Image registration ordinarily involves the manipulation of image pixels according to some rules and under the imposition of several strict constraints. It is usually desirable to obtain a maximum similarity measure amongst a group of images with a minimal extent of distortion. Even a small level of distortion may induce wrong assumptions or violate some stern conditions which should otherwise be an unbreakable prerequisite. It is possible to think of the transformations used as if they pertain to different levels of ``interference'' - the interference to the analysis and interference with the integrity of the data. A typical categorisation of transformation types is as follows (ordered by increasing interference)²⁰:

Rigid

Allows scaling (uniformal size changes, i.e. shrinkage and enlargement), translation (location in space) and rotation. The normalised shape attributes are altogether preserved and the process is usually concerned merely with some common alignment and bias-neutralisation. Such alignment usually aims to place all instances upright and centred in the space origin with a fixed size of maximum 1 unit. The instance is virtually confined to lie inside a bounding structure (a square, or sphere in 2-D and 3-D respectively)²¹. In 3-D, for instance, there is a total of 6 degrees of freedom so a rigid transformation will be wholly characterised by a tuple of 6 values²².

Affine

Allows the instance (image) to stretch along at least one axis or dimension, but not necessarily all (so that homogeneous scaling can be broken). Despite the fact that previously essential constraints are broken, all lines that were parallel remain parallel after the transformation is applied²³. Reconstruction is said to be possible so that this transformation is invertible. For all affine transformations $T_{a}(x)$ where $x$ can be a vector representation of an image (or volume) and their inverse $T_{a}(x)^{-1}$, the expression $T(T_{a}(x))^{-1}=Id(x)$ must hold. This relation must always be calculable and retain simplicity which makes it easy to resolve. This will prove to be an important constraint when the practicability of warps is debated.

Non-rigid

All other valid transformations fall into this category. This includes tapering, spiral warps, pinching, etc. In principle, no inviolable constraints are in place, but quite clearly the transformation attempts to preserve some of the primary structure²⁴ of the image while avoiding tearing and folding [27]. This means that each pixel in the range must map to another and no pixel is left undefined. A bit more on this is to be explained later.

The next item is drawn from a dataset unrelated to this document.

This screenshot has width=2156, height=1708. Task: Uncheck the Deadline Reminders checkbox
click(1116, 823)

The image below illustrates the effect that each transformation is allowed to have on the image on the left.

Figure 5: Registration examples; from top to bottom: rigid, affine and non-rigid registration.

As the figure suggests, the appearance of an object remains identical under rigid transformations. It is allowed strictly to grow, shrink, move, and rotate. Affine transformation allows an object to lose its original form and non-rigid registration is far more permissive so the object can be subjected to rather obscure deformations.

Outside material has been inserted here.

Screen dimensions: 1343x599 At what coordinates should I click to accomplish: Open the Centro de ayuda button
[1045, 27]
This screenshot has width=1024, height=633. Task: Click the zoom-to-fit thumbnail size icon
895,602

What follows in this section briefly explains some of the main concepts, techniques and ideas currently devised. The actual key points, which describe non-rigid registration in the context of the Structure and Function Grand Challenge²⁵, are as follows:

1. Warps
2. Similarity
3. Objective function

These three points will be explained in a bit more detail with reference to current work, practical considerations and attempts made. For now, a concise introduction would do. The approach often taken is that an image need to be warped (equivalent to transformation) until it matches another. The match is estimated with the assistance of similarity measures and this process of warping and similarity is sometimes wrapped up and put under one generic objective function. The objective function is then handled by a general optimiser - a term which is further explained in Subsection 3.7.